Rayon mode, on connaît les abonnés de la provoc’. Fin juin, lors des présentations des collections masculines pour l’été 2009 à Milan et à Paris, Vivienne Westwood, John Galliano et Bernhard Whillhelm n’ont pas failli à leur réputation de trublions des catwalks. Gypsies louches chez la mamy punk, guerriers urbains du côté de chez John et cour royale décadente chez l’Anversois. Toujours aussi décapant. Quoique, finalement, pour bluffer le parterre de fashionistos, ces stylistes gagneraient à envoyer sur la piste aux étoles une cabine bon teint taillée dans le plus pur des classicismes.

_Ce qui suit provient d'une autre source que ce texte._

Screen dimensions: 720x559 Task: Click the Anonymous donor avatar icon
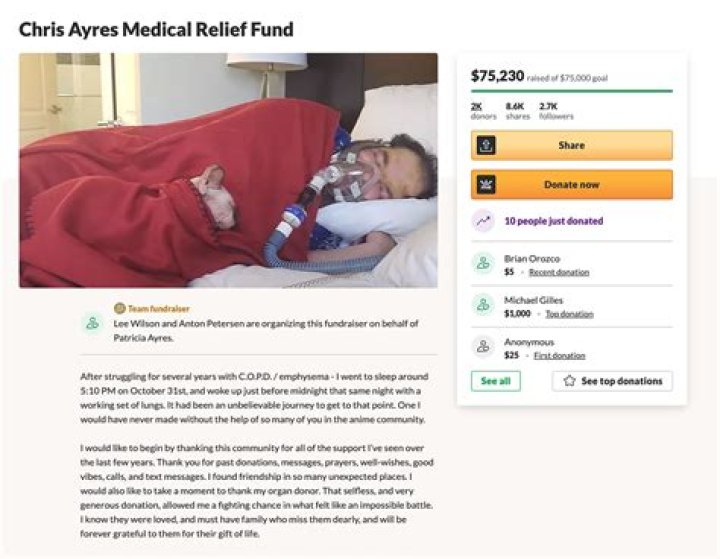[x=484, y=347]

En réalité, l’acte de rébellion se situait ailleurs, cette saison. Chez Yohji Yamamoto et Ann Demeulemeester, en particulier. Les deux stylistes ont fait marcher une série de mannequins atteints d’une  » maladie  » taboue sur la planète fashion : la vieillesse. Dans le même ordre d’idées, Yohji Yamamoto avait spécialement dessiné une tenue pour le vidéaste anglais Steve McQueen. Qui ne partage avec son célèbre homonyme que son nom : autant l’acteur de La Grande Evasion (1963) était blond et mince, autant l’ami de Yohji est black et franchement enveloppé. Certains modèles d’Ann Demeulemeester, en plus d’être âgés, affichaient le type indien et africain. Rien de bien original en soi. Sauf en terre modeuse, où, à une époque hypermondialisée et où l’on vit de plus en plus vieux, les podiums restent imperturbablement dominés par le jeune garçon, grand, maigre età blanc.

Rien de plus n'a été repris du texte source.